The appeal hearing was perfunctory, lasting only one hour. Michigan’s Chief Deputy Treasurer, Mary G. MacDowell, oversaw the proceedings, with each side given 20 minutes to make a presentation and 10 minutes for allotted for rebuttals.

“We say stay the course” and not appoint an emergency manager, said David Whitaker, Detroit City Council’s research and analysis director. “Continue the current agreement,” he said, referring to the consent agreement entered into between the city of Detroit and the State of Michigan last year that mandated massive cuts.

Whitaker complained that the consent agreement had only been in operation for eight months when the governor and the review team called for scrapping it. “If there are more milestones that are needed in order to make sure that certain triggering events occur in a timely manner, certainly that could be incorporated,” he pleaded.

A chart the city council handed out to the media highlighted the cuts carried out since April, including a 25 percent reduction in the city workforce and wage and benefit cuts of $50 million. The cuts carried out by the council have been so drastic that it projects a surplus at the end of 2013.

The lawyer for the review team, Fred Headen, countered that the cuts were not sufficient. He said that a major impediment was the Detroit City Charter, which has also been targeted by Snyder and Detroit’s mayor, Dave Bing.

Headen complained that too many of the cuts were on a one-time basis and mainly directed at nonunion employees, even though the unions have repeatedly surrendered concessions.

The review team further claimed that the city’s long-term liabilities exceeded $14 billion, that there was general fund deficit of $327 million in 2012 and that there would be a cash deficit of over $100 million by June 30, 2013.

Charles Pugh, president of the Detroit City Council, made his position absolutely clear in comments to the World Socialist Web Site following the hearing.

Pugh was asked to explain comments made by the representative of the council that the city council acted as the emergency manager. “What he meant was that in developing the cash plan, he put on the hat of what an emergency manager would do. And those were the things that were implemented. So they were pretty draconian in terms of the number of layoffs, in terms of deferring pension accrual, those kinds of things. That’s not something normally mayors and councils do on their own.”

Asked if the council was prepared to go further, Pugh replied, “Absolutely. I think our citizens understand. I think our unions understand. We are in a situation where we are going to have to think like an emergency manager with compassion and be able to work within the confines of what we have and what we can do.”

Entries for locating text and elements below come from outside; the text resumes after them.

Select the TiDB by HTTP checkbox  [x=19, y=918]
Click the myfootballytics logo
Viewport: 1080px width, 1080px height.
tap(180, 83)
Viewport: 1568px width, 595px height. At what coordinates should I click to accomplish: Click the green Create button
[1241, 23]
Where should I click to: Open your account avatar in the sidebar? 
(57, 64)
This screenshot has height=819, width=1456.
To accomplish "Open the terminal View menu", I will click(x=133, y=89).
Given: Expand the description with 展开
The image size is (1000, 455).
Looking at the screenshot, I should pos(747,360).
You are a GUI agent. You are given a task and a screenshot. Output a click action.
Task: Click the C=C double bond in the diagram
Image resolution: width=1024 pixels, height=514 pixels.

Deputy Treasury MacDowell will issue a report to Snyder who will then make the determination on whether or not to appoint an emergency manager. It is widely anticipated that the governor will appoint one by the end of the week.

A top contender for the spot is Kevyn Orr, an attorney for Chrysler Corporation during the 2009 bankruptcy proceedings. Orr played a key role in convincing the court to permit Chrysler to close one quarter of its dealerships.

The appointment of a bankruptcy lawyer involved in the restructuring and massive downsizing of the auto industry, in which workers’ wages and retiree benefits were gutted, gives an indication of what the ruling class has in store for Detroit. The banks and wealthy bondholders are determined to squeeze every last drop of blood out of the working people of the city.

On Tuesday, Detroit Mayor Dave Bing, who says publicly that he opposes an emergency manager but did not join the City Council appeal, issued his own report outlining what he has done to cut the city’s budget. The report, City of Detroit – Restructuring Plan, Mayor’s Implementation Progress Report, reads like a resume for the emergency manager job once again.

Bing, who previously has indicated an interest in the emergency manager position, touts the cuts carried out over the past two years and complains bitterly about the restrictions placed on cuts by the city charter, the city council and labor contracts.

The hearing in Lansing exposes once again the line-up of all sections of the political establishment against the working class. The dispute between the city council and Snyder over the appointment of an emergency manager is only tactical, over who will preside over the attack on the working class.